-- EXERCISE INPUT start --
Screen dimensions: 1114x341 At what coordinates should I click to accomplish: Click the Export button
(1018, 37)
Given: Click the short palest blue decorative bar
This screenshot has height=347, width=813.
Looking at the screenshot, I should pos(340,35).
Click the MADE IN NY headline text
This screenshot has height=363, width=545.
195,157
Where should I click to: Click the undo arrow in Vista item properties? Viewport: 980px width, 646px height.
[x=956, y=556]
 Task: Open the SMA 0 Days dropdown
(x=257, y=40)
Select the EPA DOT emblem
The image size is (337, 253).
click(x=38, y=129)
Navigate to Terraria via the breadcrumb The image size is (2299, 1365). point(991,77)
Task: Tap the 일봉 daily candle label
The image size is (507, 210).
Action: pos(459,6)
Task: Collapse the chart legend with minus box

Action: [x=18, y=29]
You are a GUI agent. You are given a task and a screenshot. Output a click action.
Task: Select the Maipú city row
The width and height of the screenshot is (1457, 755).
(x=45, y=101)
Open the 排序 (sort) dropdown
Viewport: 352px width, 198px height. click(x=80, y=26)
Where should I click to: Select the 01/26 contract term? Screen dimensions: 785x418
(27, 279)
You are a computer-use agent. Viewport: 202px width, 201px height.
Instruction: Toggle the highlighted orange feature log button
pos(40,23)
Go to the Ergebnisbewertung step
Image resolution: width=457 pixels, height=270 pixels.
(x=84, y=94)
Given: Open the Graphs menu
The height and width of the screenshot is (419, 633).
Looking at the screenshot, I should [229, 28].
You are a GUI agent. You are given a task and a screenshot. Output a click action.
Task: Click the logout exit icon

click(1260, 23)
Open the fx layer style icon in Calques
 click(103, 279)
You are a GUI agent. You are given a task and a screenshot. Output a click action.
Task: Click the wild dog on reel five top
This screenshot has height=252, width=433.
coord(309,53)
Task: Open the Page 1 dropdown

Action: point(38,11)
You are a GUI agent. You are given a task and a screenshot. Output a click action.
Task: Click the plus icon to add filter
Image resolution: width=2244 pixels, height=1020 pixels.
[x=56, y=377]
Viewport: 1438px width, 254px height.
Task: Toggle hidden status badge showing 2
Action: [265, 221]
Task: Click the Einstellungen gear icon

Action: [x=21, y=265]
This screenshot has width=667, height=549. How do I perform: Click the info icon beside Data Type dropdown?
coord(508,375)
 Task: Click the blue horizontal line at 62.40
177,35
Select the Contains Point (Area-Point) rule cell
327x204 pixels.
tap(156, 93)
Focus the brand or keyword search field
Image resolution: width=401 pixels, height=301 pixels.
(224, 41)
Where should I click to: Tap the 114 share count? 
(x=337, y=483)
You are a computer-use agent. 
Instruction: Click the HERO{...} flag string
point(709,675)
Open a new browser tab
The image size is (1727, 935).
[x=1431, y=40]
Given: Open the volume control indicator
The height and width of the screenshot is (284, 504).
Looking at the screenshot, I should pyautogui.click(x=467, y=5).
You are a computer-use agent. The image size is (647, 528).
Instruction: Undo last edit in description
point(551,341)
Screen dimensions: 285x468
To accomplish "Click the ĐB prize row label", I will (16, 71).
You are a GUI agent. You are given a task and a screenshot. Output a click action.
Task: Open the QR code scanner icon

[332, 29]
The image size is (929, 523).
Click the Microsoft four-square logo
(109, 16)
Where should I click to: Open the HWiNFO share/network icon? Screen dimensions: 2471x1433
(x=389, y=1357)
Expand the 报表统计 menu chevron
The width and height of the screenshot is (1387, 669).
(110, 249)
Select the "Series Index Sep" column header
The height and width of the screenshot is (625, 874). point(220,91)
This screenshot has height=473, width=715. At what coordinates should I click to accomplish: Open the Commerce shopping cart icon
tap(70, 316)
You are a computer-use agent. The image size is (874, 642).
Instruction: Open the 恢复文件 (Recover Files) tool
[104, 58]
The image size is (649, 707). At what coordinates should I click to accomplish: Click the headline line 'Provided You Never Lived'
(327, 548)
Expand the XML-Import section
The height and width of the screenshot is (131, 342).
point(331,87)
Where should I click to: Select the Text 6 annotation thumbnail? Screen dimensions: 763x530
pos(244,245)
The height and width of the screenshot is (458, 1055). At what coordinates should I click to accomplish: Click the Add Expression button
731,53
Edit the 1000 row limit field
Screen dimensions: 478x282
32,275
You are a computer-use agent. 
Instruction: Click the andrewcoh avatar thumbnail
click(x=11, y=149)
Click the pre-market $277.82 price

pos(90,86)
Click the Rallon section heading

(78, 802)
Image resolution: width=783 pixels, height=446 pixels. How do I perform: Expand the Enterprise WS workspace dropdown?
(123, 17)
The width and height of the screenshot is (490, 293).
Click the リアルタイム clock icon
-- EXERCISE INPUT end --
AIM
Lay out every entry above as a numbered list, leaving out the blank lines.

ANSWER FOR THE TASK
1. Screen dimensions: 1114x341 At what coordinates should I click to accomplish: Click the Export button
2. (1018, 37)
3. Given: Click the short palest blue decorative bar
4. This screenshot has height=347, width=813.
5. Looking at the screenshot, I should pos(340,35).
6. Click the MADE IN NY headline text
7. This screenshot has height=363, width=545.
8. 195,157
9. Where should I click to: Click the undo arrow in Vista item properties? Viewport: 980px width, 646px height.
10. [x=956, y=556]
11.  Task: Open the SMA 0 Days dropdown
12. (x=257, y=40)
13. Select the EPA DOT emblem
14. The image size is (337, 253).
15. click(x=38, y=129)
16. Navigate to Terraria via the breadcrumb The image size is (2299, 1365). point(991,77)
17. Task: Tap the 일봉 daily candle label
18. The image size is (507, 210).
19. Action: pos(459,6)
20. Task: Collapse the chart legend with minus box
21. Action: [x=18, y=29]
22. You are a GUI agent. You are given a task and a screenshot. Output a click action.
23. Task: Select the Maipú city row
24. The width and height of the screenshot is (1457, 755).
25. (x=45, y=101)
26. Open the 排序 (sort) dropdown
27. Viewport: 352px width, 198px height. click(x=80, y=26)
28. Where should I click to: Select the 01/26 contract term? Screen dimensions: 785x418
29. (27, 279)
30. You are a computer-use agent. Viewport: 202px width, 201px height.
31. Instruction: Toggle the highlighted orange feature log button
32. pos(40,23)
33. Go to the Ergebnisbewertung step
34. Image resolution: width=457 pixels, height=270 pixels.
35. (x=84, y=94)
36. Given: Open the Graphs menu
37. The height and width of the screenshot is (419, 633).
38. Looking at the screenshot, I should [229, 28].
39. You are a GUI agent. You are given a task and a screenshot. Output a click action.
40. Task: Click the logout exit icon
41. click(1260, 23)
42. Open the fx layer style icon in Calques
43.  click(103, 279)
44. You are a GUI agent. You are given a task and a screenshot. Output a click action.
45. Task: Click the wild dog on reel five top
46. This screenshot has height=252, width=433.
47. coord(309,53)
48. Task: Open the Page 1 dropdown
49. Action: point(38,11)
50. You are a GUI agent. You are given a task and a screenshot. Output a click action.
51. Task: Click the plus icon to add filter
52. Image resolution: width=2244 pixels, height=1020 pixels.
53. [x=56, y=377]
54. Viewport: 1438px width, 254px height.
55. Task: Toggle hidden status badge showing 2
56. Action: [265, 221]
57. Task: Click the Einstellungen gear icon
58. Action: [x=21, y=265]
59. This screenshot has width=667, height=549. How do I perform: Click the info icon beside Data Type dropdown?
60. coord(508,375)
61.  Task: Click the blue horizontal line at 62.40
62. 177,35
63. Select the Contains Point (Area-Point) rule cell
64. 327x204 pixels.
65. tap(156, 93)
66. Focus the brand or keyword search field
67. Image resolution: width=401 pixels, height=301 pixels.
68. (224, 41)
69. Where should I click to: Tap the 114 share count? 
70. (x=337, y=483)
71. You are a computer-use agent. 
72. Instruction: Click the HERO{...} flag string
73. point(709,675)
74. Open a new browser tab
75. The image size is (1727, 935).
76. [x=1431, y=40]
77. Given: Open the volume control indicator
78. The height and width of the screenshot is (284, 504).
79. Looking at the screenshot, I should pyautogui.click(x=467, y=5).
80. You are a computer-use agent. The image size is (647, 528).
81. Instruction: Undo last edit in description
82. point(551,341)
83. Screen dimensions: 285x468
84. To accomplish "Click the ĐB prize row label", I will (16, 71).
85. You are a GUI agent. You are given a task and a screenshot. Output a click action.
86. Task: Open the QR code scanner icon
87. [332, 29]
88. The image size is (929, 523).
89. Click the Microsoft four-square logo
90. (109, 16)
91. Where should I click to: Open the HWiNFO share/network icon? Screen dimensions: 2471x1433
92. (x=389, y=1357)
93. Expand the 报表统计 menu chevron
94. The width and height of the screenshot is (1387, 669).
95. (110, 249)
96. Select the "Series Index Sep" column header
97. The height and width of the screenshot is (625, 874). point(220,91)
98. This screenshot has height=473, width=715. At what coordinates should I click to accomplish: Open the Commerce shopping cart icon
99. tap(70, 316)
100. You are a computer-use agent. The image size is (874, 642).
101. Instruction: Open the 恢复文件 (Recover Files) tool
102. [104, 58]
103. The image size is (649, 707). At what coordinates should I click to accomplish: Click the headline line 'Provided You Never Lived'
104. (327, 548)
105. Expand the XML-Import section
106. The height and width of the screenshot is (131, 342).
107. point(331,87)
108. Where should I click to: Select the Text 6 annotation thumbnail? Screen dimensions: 763x530
109. pos(244,245)
110. The height and width of the screenshot is (458, 1055). At what coordinates should I click to accomplish: Click the Add Expression button
111. 731,53
112. Edit the 1000 row limit field
113. Screen dimensions: 478x282
114. 32,275
115. You are a computer-use agent. 
116. Instruction: Click the andrewcoh avatar thumbnail
117. click(x=11, y=149)
118. Click the pre-market $277.82 price
119. pos(90,86)
120. Click the Rallon section heading
121. (78, 802)
122. Image resolution: width=783 pixels, height=446 pixels. How do I perform: Expand the Enterprise WS workspace dropdown?
123. (123, 17)
124. The width and height of the screenshot is (490, 293).
125. Click the リアルタイム clock icon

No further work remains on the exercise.